A style of redundancy applied to a logical drive. It can increase the performance of the
logical drive and can decrease usable capacity. Each logical drive must have a RAID level
assigned to it. The RAID level drive requirements are: RAID 0 requires one or more
physical drives, RAID 1 requires exactly two physical drives, RAID 3 requires at least
three physical drives, RAID 5 requires at least three physical drives. RAID levels 10, 30,
and 50 result when logical drives span arrays. RAID 10 results when a RAID 1 logical
drive spans arrays. RAID 30 results when a RAID 3 logical drive spans arrays. RAID 50
results when a RAID 5 logical drive spans arrays.

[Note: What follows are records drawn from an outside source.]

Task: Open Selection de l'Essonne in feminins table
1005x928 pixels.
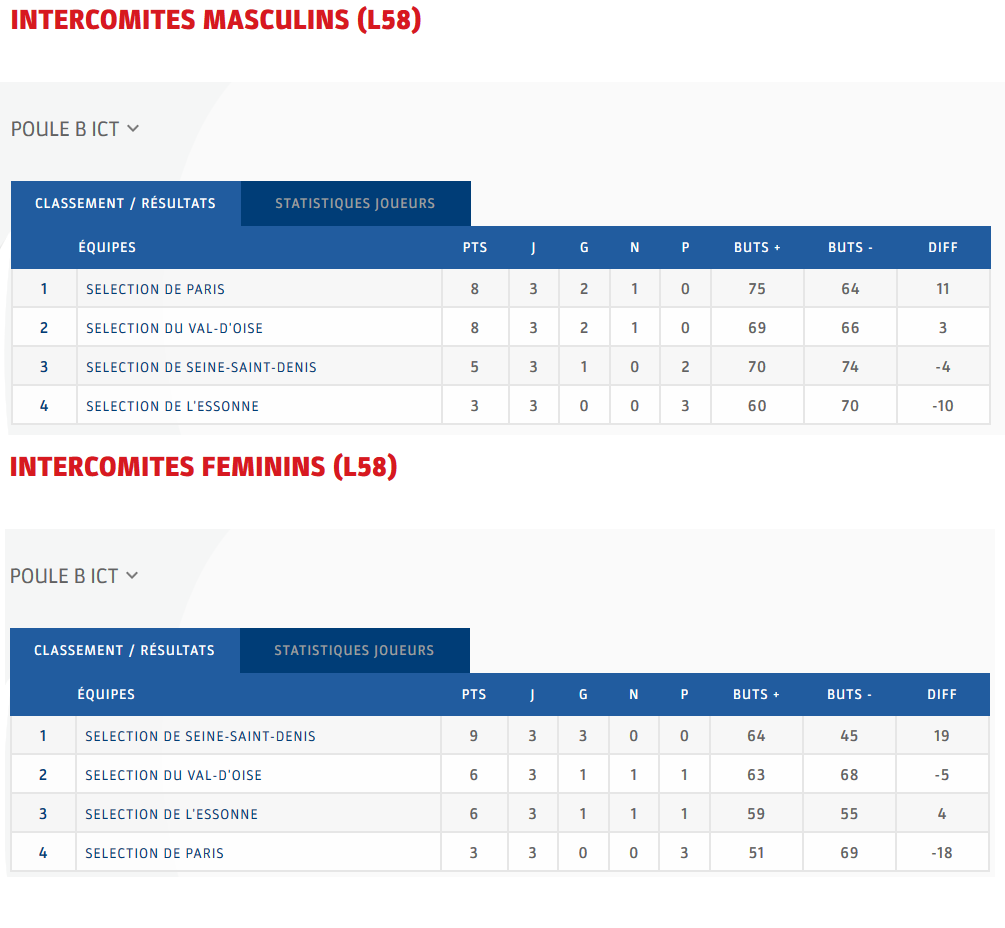Action: 172,815
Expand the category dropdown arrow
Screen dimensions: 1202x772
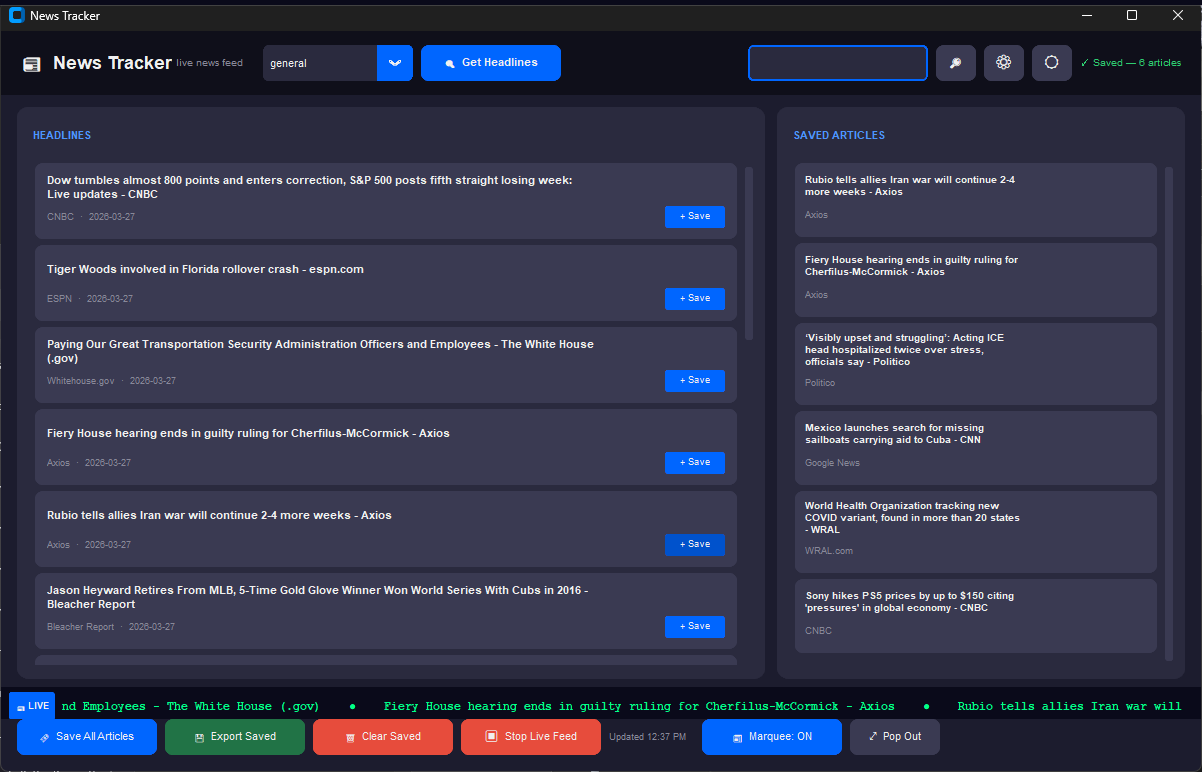pyautogui.click(x=394, y=63)
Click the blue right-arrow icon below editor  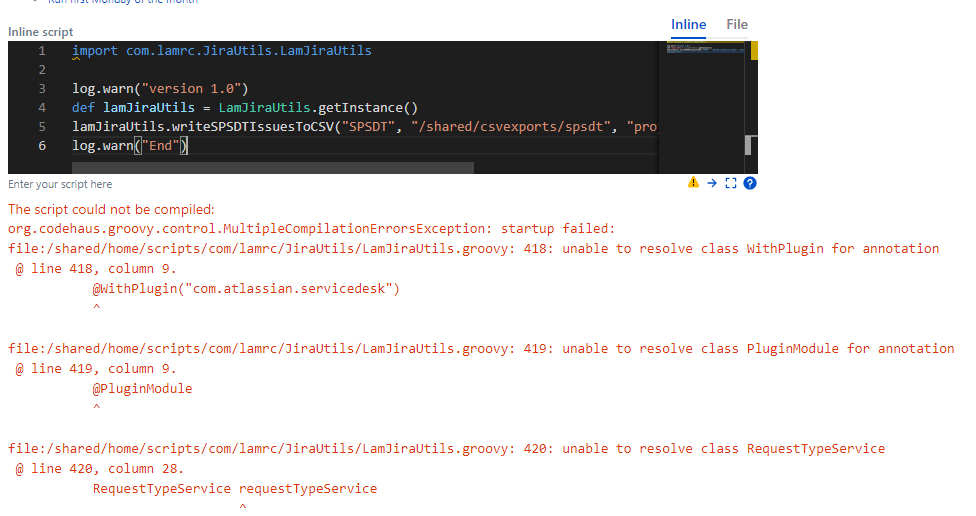712,183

RAID Migration RAID migration is used to move between optimal RAID levels or to change from a

degraded redundant logical drive to an optimal RAID 0. In Novell, the utility used for
RAID migration is MEGAMGR and in Windows NT its Power Console. If a RAID 1 is
being converted to a RAID 0, instead of performing RAID migration, one drive can be
removed and the other reconfigured on the controller as a RAID 0. This is due to the same
data being written to each drive.

Read-Ahead

A memory caching capability in some adapters that allows them to read sequentially
ahead of requested data and store the additional data in cache memory, anticipating that
the additional data will be needed soon. Read-Ahead supplies sequential data faster, but is
not as effective when accessing random data.

Ready State

A condition in which a workable hard drive is neither online nor a hot spare and is
available to add to an array or to designate as a hot spare.

Rebuild

The regeneration of all data from a failed disk in a RAID level 1, 3, 4, 5, or 6 array to a
replacement disk. A disk rebuild normally occurs without interruption of application
access to data stored on the array virtual disk.

Rebuild Rate

The percentage of CPU resources devoted to rebuilding.